§ Set problem A
Retype the cache operation passage below word for word, in full.

§ Source passage
________________

Cache Operation | Inside Microsoft Windows 2000, Third Edition (Microsoft Programming Series)

[Previous] [Next]

In this section, you'll see how the cache manager implements reading and writing file data on behalf of file system drivers. Keep in mind that the cache manager is involved in file I/O only when a file is opened (for example, using the Win32 CreateFile function). Mapped files don't go through the cache manager, nor do files opened with the FILE_FLAG_NO_BUFFERING flag set.

Write-Back Caching and Lazy Writing

The Windows 2000 cache manager implements a write-back cache with lazy write. This means that data written to files is first stored in memory in cache pages and then written to disk later. Thus, write operations are allowed to accumulate for a short time and are then flushed to disk all at once, reducing the overall number of disk I/O operations.

The cache manager must explicitly call the memory manager to flush cache pages because otherwise the memory manager writes memory contents to disk only when demand for physical memory exceeds supply, as is appropriate for volatile data. Cached file data, however, represents nonvolatile disk data. If a process modifies cached data, the user expects the contents to be reflected on disk in a timely manner.

________________

§ Records for the task
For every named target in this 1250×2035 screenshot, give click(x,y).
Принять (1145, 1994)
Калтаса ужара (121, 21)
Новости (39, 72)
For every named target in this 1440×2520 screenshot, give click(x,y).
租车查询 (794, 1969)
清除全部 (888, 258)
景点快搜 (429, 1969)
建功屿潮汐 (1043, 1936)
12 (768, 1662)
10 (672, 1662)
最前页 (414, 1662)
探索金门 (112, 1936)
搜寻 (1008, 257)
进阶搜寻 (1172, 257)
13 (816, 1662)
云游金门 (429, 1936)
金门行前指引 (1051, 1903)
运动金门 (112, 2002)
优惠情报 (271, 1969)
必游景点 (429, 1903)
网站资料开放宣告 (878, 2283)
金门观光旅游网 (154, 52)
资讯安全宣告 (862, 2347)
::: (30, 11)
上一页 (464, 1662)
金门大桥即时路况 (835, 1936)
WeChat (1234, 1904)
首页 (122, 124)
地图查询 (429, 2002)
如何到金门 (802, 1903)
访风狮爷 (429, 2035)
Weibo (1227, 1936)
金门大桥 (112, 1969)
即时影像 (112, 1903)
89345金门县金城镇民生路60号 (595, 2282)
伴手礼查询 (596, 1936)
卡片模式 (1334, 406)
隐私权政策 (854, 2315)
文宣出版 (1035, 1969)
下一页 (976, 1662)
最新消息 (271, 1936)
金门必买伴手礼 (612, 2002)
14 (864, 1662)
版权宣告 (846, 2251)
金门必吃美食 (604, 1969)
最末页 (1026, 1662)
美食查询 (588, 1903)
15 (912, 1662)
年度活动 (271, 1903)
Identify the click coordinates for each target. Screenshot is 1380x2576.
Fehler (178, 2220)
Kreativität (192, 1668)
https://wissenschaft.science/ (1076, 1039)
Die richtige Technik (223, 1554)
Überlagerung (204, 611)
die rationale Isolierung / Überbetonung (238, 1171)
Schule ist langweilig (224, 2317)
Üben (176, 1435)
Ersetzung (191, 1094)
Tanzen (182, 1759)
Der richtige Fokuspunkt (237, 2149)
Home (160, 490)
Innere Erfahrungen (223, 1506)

________________

§ Set problem B
Echo the stretch of the records from the line containing "Schule ist langweilig (224, 2317)" through the end of the records, both ends included.

§ Worked answer A
Cache Operation | Inside Microsoft Windows 2000, Third Edition (Microsoft Programming Series)

[Previous] [Next]

In this section, you'll see how the cache manager implements reading and writing file data on behalf of file system drivers. Keep in mind that the cache manager is involved in file I/O only when a file is opened (for example, using the Win32 CreateFile function). Mapped files don't go through the cache manager, nor do files opened with the FILE_FLAG_NO_BUFFERING flag set.

Write-Back Caching and Lazy Writing

The Windows 2000 cache manager implements a write-back cache with lazy write. This means that data written to files is first stored in memory in cache pages and then written to disk later. Thus, write operations are allowed to accumulate for a short time and are then flushed to disk all at once, reducing the overall number of disk I/O operations.

The cache manager must explicitly call the memory manager to flush cache pages because otherwise the memory manager writes memory contents to disk only when demand for physical memory exceeds supply, as is appropriate for volatile data. Cached file data, however, represents nonvolatile disk data. If a process modifies cached data, the user expects the contents to be reflected on disk in a timely manner.

§ Worked answer B
Schule ist langweilig (224, 2317)
Üben (176, 1435)
Ersetzung (191, 1094)
Tanzen (182, 1759)
Der richtige Fokuspunkt (237, 2149)
Home (160, 490)
Innere Erfahrungen (223, 1506)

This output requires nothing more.